# Data extracted from a collection:
========================================
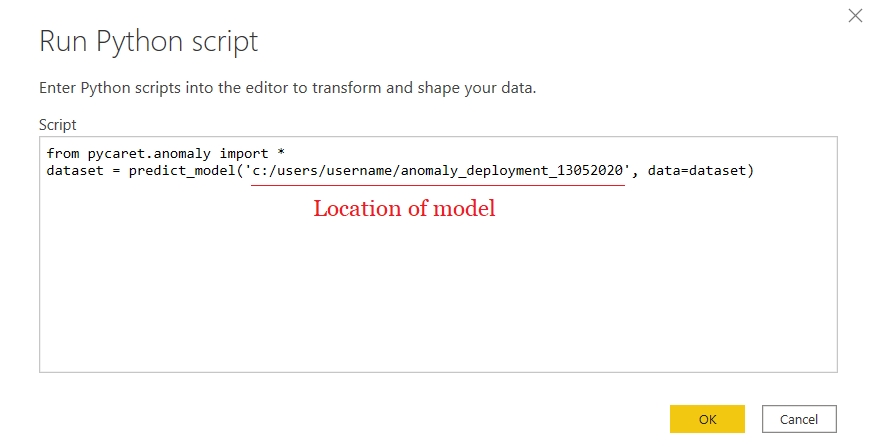Image resolution: width=877 pixels, height=447 pixels.
Task: Close the dialog with the X icon
Action: (x=855, y=15)
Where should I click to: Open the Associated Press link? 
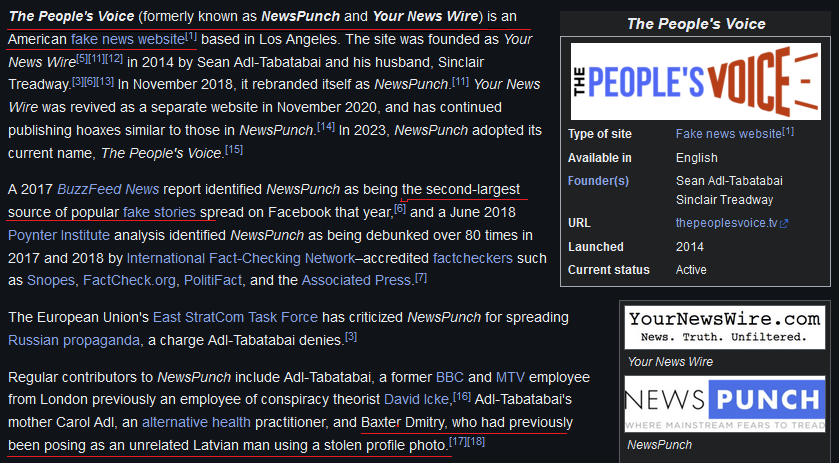[357, 280]
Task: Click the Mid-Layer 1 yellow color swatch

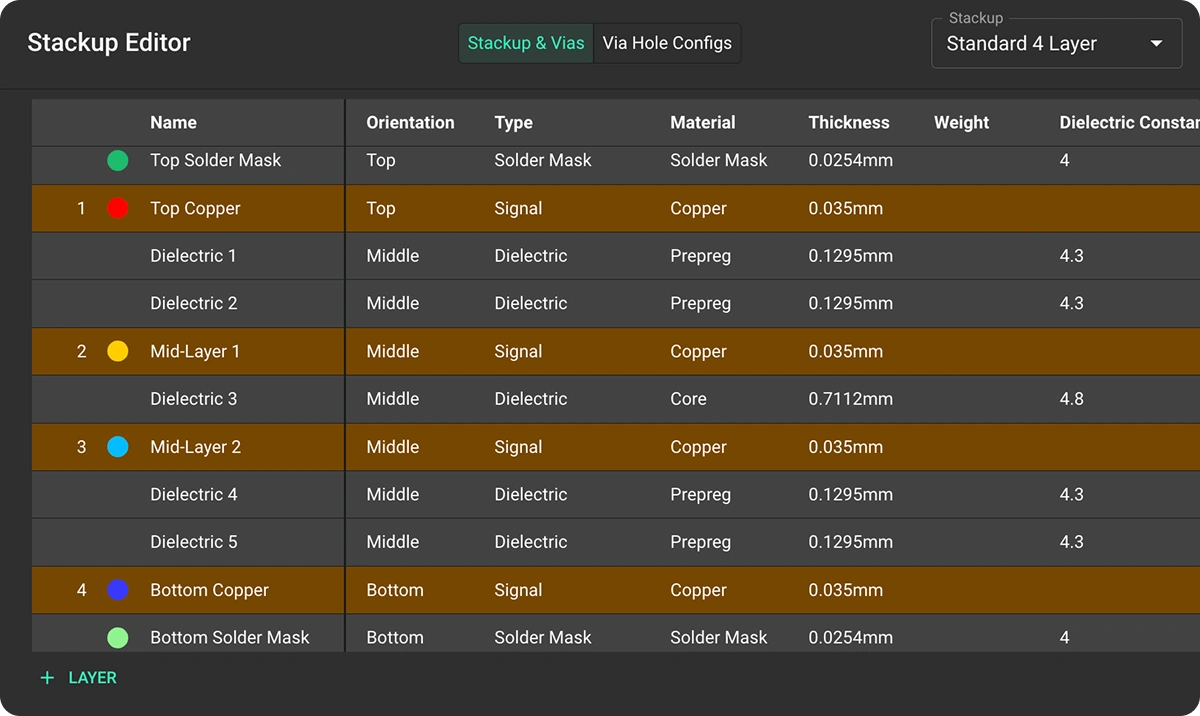Action: tap(117, 351)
========================================
# The task:
What is needed is a word-for-word restatement of the lines from the one holding "Where should I" to the final line of the data above, inclusive, without any pictures.

# Result of the exercise:
Where should I click to: Open the Associated Press link? 
[357, 280]
Task: Click the Mid-Layer 1 yellow color swatch

Action: tap(117, 351)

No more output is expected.